*** Data for this exercise Section Begins ***

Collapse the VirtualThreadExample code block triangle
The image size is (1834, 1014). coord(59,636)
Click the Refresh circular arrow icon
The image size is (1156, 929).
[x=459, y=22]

*** Data for this exercise Section Ends ***

• Assigned task: Copy the listing in full, and keep every word exactly as it is.

• Solution to this problem:
Collapse the VirtualThreadExample code block triangle
The image size is (1834, 1014). coord(59,636)
Click the Refresh circular arrow icon
The image size is (1156, 929).
[x=459, y=22]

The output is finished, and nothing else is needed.